Stored data entries
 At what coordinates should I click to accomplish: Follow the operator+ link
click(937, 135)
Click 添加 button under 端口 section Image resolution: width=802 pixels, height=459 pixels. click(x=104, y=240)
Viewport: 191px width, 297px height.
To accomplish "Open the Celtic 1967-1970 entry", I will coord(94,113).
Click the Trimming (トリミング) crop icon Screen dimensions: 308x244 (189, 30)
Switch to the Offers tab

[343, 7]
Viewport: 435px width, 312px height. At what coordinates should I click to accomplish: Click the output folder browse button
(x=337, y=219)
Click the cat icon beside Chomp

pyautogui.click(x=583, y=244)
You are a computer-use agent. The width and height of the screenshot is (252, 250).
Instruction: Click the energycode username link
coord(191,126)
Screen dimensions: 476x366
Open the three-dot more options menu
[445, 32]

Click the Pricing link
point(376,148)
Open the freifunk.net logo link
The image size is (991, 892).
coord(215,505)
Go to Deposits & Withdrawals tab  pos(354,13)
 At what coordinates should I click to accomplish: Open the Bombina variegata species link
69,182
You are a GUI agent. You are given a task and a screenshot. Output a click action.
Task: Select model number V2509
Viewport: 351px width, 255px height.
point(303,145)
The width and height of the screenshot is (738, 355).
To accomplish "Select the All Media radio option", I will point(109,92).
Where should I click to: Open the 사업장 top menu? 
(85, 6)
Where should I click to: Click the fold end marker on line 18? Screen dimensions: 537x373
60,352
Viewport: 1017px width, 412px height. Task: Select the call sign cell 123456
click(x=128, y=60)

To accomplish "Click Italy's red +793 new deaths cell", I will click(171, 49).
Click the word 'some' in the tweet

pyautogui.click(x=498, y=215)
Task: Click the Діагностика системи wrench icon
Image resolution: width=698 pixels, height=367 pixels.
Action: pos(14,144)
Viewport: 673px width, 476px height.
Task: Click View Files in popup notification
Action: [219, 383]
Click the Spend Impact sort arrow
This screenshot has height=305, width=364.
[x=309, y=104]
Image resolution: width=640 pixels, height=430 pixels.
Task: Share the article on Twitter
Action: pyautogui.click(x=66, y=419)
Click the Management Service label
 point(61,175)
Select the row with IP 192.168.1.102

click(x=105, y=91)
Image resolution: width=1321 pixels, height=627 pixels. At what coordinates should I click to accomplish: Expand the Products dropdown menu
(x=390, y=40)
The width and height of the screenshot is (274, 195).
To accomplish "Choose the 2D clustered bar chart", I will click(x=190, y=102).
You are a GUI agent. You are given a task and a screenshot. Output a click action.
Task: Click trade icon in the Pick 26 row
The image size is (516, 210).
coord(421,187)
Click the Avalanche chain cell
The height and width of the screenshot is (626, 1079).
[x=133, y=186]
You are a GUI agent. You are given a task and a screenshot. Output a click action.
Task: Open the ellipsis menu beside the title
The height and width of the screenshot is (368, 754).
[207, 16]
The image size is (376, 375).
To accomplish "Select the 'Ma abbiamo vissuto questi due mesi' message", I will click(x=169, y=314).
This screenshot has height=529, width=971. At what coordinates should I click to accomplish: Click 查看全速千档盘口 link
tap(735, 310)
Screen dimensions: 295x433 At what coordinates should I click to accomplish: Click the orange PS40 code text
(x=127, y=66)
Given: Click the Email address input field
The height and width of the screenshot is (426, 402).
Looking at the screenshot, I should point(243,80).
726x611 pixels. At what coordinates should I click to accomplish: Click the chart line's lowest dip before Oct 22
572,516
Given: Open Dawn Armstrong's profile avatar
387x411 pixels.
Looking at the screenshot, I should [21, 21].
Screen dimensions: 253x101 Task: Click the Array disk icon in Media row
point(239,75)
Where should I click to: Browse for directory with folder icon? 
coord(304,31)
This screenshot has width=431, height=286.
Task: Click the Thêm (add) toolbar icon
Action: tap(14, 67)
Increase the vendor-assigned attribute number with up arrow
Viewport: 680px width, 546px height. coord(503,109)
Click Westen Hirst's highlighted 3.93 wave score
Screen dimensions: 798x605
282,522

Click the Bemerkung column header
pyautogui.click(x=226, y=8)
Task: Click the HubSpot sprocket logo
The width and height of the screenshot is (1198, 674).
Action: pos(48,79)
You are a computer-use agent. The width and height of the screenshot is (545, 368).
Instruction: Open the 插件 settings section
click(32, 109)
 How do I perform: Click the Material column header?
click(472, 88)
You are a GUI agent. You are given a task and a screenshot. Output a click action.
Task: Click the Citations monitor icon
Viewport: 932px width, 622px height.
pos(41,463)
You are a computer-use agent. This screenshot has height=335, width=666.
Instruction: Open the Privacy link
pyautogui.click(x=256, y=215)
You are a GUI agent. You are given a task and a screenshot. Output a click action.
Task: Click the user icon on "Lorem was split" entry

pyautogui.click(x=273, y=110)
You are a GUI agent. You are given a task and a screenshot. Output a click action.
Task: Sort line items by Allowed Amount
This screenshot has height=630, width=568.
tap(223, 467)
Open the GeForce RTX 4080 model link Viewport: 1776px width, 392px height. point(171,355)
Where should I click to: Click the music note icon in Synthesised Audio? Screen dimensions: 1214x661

HOW TO COMPLETE THIS TASK :: Nothing may change. Retype all of the entries.

RESULT ::
 At what coordinates should I click to accomplish: Follow the operator+ link
click(937, 135)
Click 添加 button under 端口 section Image resolution: width=802 pixels, height=459 pixels. click(x=104, y=240)
Viewport: 191px width, 297px height.
To accomplish "Open the Celtic 1967-1970 entry", I will coord(94,113).
Click the Trimming (トリミング) crop icon Screen dimensions: 308x244 (189, 30)
Switch to the Offers tab

[343, 7]
Viewport: 435px width, 312px height. At what coordinates should I click to accomplish: Click the output folder browse button
(x=337, y=219)
Click the cat icon beside Chomp

pyautogui.click(x=583, y=244)
You are a computer-use agent. The width and height of the screenshot is (252, 250).
Instruction: Click the energycode username link
coord(191,126)
Screen dimensions: 476x366
Open the three-dot more options menu
[445, 32]

Click the Pricing link
point(376,148)
Open the freifunk.net logo link
The image size is (991, 892).
coord(215,505)
Go to Deposits & Withdrawals tab  pos(354,13)
 At what coordinates should I click to accomplish: Open the Bombina variegata species link
69,182
You are a GUI agent. You are given a task and a screenshot. Output a click action.
Task: Select model number V2509
Viewport: 351px width, 255px height.
point(303,145)
The width and height of the screenshot is (738, 355).
To accomplish "Select the All Media radio option", I will point(109,92).
Where should I click to: Open the 사업장 top menu? 
(85, 6)
Where should I click to: Click the fold end marker on line 18? Screen dimensions: 537x373
60,352
Viewport: 1017px width, 412px height. Task: Select the call sign cell 123456
click(x=128, y=60)

To accomplish "Click Italy's red +793 new deaths cell", I will click(171, 49).
Click the word 'some' in the tweet

pyautogui.click(x=498, y=215)
Task: Click the Діагностика системи wrench icon
Image resolution: width=698 pixels, height=367 pixels.
Action: pos(14,144)
Viewport: 673px width, 476px height.
Task: Click View Files in popup notification
Action: [219, 383]
Click the Spend Impact sort arrow
This screenshot has height=305, width=364.
[x=309, y=104]
Image resolution: width=640 pixels, height=430 pixels.
Task: Share the article on Twitter
Action: pyautogui.click(x=66, y=419)
Click the Management Service label
 point(61,175)
Select the row with IP 192.168.1.102

click(x=105, y=91)
Image resolution: width=1321 pixels, height=627 pixels. At what coordinates should I click to accomplish: Expand the Products dropdown menu
(x=390, y=40)
The width and height of the screenshot is (274, 195).
To accomplish "Choose the 2D clustered bar chart", I will click(x=190, y=102).
You are a GUI agent. You are given a task and a screenshot. Output a click action.
Task: Click trade icon in the Pick 26 row
The image size is (516, 210).
coord(421,187)
Click the Avalanche chain cell
The height and width of the screenshot is (626, 1079).
[x=133, y=186]
You are a GUI agent. You are given a task and a screenshot. Output a click action.
Task: Open the ellipsis menu beside the title
The height and width of the screenshot is (368, 754).
[207, 16]
The image size is (376, 375).
To accomplish "Select the 'Ma abbiamo vissuto questi due mesi' message", I will click(x=169, y=314).
This screenshot has height=529, width=971. At what coordinates should I click to accomplish: Click 查看全速千档盘口 link
tap(735, 310)
Screen dimensions: 295x433 At what coordinates should I click to accomplish: Click the orange PS40 code text
(x=127, y=66)
Given: Click the Email address input field
The height and width of the screenshot is (426, 402).
Looking at the screenshot, I should point(243,80).
726x611 pixels. At what coordinates should I click to accomplish: Click the chart line's lowest dip before Oct 22
572,516
Given: Open Dawn Armstrong's profile avatar
387x411 pixels.
Looking at the screenshot, I should [21, 21].
Screen dimensions: 253x101 Task: Click the Array disk icon in Media row
point(239,75)
Where should I click to: Browse for directory with folder icon? 
coord(304,31)
This screenshot has width=431, height=286.
Task: Click the Thêm (add) toolbar icon
Action: tap(14, 67)
Increase the vendor-assigned attribute number with up arrow
Viewport: 680px width, 546px height. coord(503,109)
Click Westen Hirst's highlighted 3.93 wave score
Screen dimensions: 798x605
282,522

Click the Bemerkung column header
pyautogui.click(x=226, y=8)
Task: Click the HubSpot sprocket logo
The width and height of the screenshot is (1198, 674).
Action: pos(48,79)
You are a computer-use agent. The width and height of the screenshot is (545, 368).
Instruction: Open the 插件 settings section
click(32, 109)
 How do I perform: Click the Material column header?
click(472, 88)
You are a GUI agent. You are given a task and a screenshot. Output a click action.
Task: Click the Citations monitor icon
Viewport: 932px width, 622px height.
pos(41,463)
You are a computer-use agent. This screenshot has height=335, width=666.
Instruction: Open the Privacy link
pyautogui.click(x=256, y=215)
You are a GUI agent. You are given a task and a screenshot. Output a click action.
Task: Click the user icon on "Lorem was split" entry

pyautogui.click(x=273, y=110)
You are a GUI agent. You are given a task and a screenshot. Output a click action.
Task: Sort line items by Allowed Amount
This screenshot has height=630, width=568.
tap(223, 467)
Open the GeForce RTX 4080 model link Viewport: 1776px width, 392px height. point(171,355)
Where should I click to: Click the music note icon in Synthesised Audio? Screen dimensions: 1214x661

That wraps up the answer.